Soft & fluffy, with pretty domed tops like any bakery-style muffin MUST have, plus intense lemon flavor, tons of poppy seeds studding every bite, and a sweet lemon glaze that sets the whole thing over the edge… that’s what I call muffin bliss. Even if you’re not big on lemon-y baked goods you gotta just trust me on this one; I’m honestly the last person who would be raving about anything like these and I’m definitely RAVING. Make them and rave with me :)
Fluffy, bakery-style muffins with a big burst of lemon flavor, tons of poppy seeds, and a sweet lemon glaze drizzled on top.
- 11 5/8 ounces (2 3/4 cups, spoon and level) all-purpose flour
- 3 tablespoons poppy seeds
- 1 tablespoon baking powder
- 1/4 teaspoon baking soda
- 1/2 teaspoon salt
- 7 ounces (1 cup) granulated sugar
- 4 ounces (1/2 cup) salted butter, softened
- 1 tablespoon lemon zest
- 10 5/8 ounces (1 1/4 cups) sour cream
- 2 ounces (1/4 cup) freshly-squeezed lemon juice
- 2 eggs, room temperature*
- 2 teaspoons vanilla extract
- 4 ounces (1 cup) confectioner’s sugar, sifted
- 2 ounces (4 tablespoons) salted butter, melted
- 2 tablespoons freshly-squeezed lemon juice
- 1 tablespoon lemon zest
- Preheat oven to 400ºF and grease or line a standard 12-cup muffin tin.
- In a bowl, whisk together the flour, poppy seeds, baking powder, baking soda, and salt.
- In the bowl of a stand mixer fitted with the paddle attachment (or using a bowl and handheld electric mixer), cream together the sugar, butter, and lemon zest, wiping down bowl and beater as needed.

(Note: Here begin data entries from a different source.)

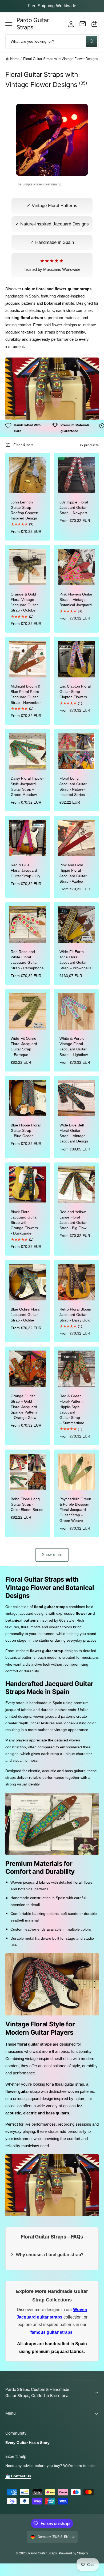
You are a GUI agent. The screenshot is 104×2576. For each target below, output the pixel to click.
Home (14, 59)
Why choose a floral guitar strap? (50, 2254)
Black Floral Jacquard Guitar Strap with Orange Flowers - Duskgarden (24, 1223)
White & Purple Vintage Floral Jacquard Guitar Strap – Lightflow (73, 1046)
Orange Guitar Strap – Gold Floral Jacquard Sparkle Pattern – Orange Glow (24, 1407)
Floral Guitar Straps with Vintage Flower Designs (60, 59)
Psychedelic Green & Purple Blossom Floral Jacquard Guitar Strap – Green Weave (75, 1510)
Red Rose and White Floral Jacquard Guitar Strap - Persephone (27, 960)
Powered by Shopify (73, 2553)
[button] (8, 24)
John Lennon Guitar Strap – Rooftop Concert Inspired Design (24, 510)
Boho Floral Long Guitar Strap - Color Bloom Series (27, 1504)
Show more (52, 1554)
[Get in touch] (83, 24)
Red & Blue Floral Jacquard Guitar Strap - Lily (25, 870)
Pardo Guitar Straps (42, 2553)
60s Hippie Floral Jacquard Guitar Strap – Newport (73, 507)
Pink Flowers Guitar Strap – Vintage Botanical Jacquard (76, 599)
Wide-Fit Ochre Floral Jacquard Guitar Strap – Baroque (24, 1046)
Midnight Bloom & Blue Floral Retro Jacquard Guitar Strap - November (26, 694)
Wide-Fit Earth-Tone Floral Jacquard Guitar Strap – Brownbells (75, 960)
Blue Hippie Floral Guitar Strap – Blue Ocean (26, 1130)
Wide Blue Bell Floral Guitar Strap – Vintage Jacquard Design (73, 1133)
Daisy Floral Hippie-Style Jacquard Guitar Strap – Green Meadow (27, 786)
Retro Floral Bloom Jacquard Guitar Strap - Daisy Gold (75, 1314)
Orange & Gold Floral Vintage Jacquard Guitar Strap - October (24, 602)
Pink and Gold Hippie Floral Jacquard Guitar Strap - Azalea (73, 873)
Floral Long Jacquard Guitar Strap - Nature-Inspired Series (73, 786)
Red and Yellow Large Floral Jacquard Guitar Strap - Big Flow (73, 1220)
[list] (52, 428)
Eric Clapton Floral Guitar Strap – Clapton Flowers (75, 691)
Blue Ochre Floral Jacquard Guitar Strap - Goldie (25, 1314)
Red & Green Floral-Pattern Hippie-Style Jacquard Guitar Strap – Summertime (71, 1409)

Beat in eggs one at a time, until fully incorporated, again wiping down as needed. Beat in sour cream, lemon juice, and vanilla until smoothly incorporated.
- Add the dry ingredients to the wet and mix in on lowest speed until mostly incorporated. Finish folding together by hand just until all ingredients are evenly combined.
- Divide batter evenly between prepared muffin cups (note they will be very full and mounded in centers). Smooth out tops with a fingertip if needed.
- Bake muffins in 400ºF oven for 7 minutes, and then reduce heat to 350ºF and bake another 10-13 minutes, until a toothpick inserted in center comes out clean. Cool in pan for about 10 minutes, and then transfer to a wire rack to cool completely before glazing.
- Combine confectioner's sugar, melted butter, lemon juice, and lemon zest in a bowl and whisk together until smooth. Spoon onto muffins and allow to drizzle down sides. Let glaze set before serving.
- Store muffins in an airtight container at room temperature.
*To quickly bring eggs to room temperature, place in a bowl and cover with warm water. Let sit 5-10 minutes before using.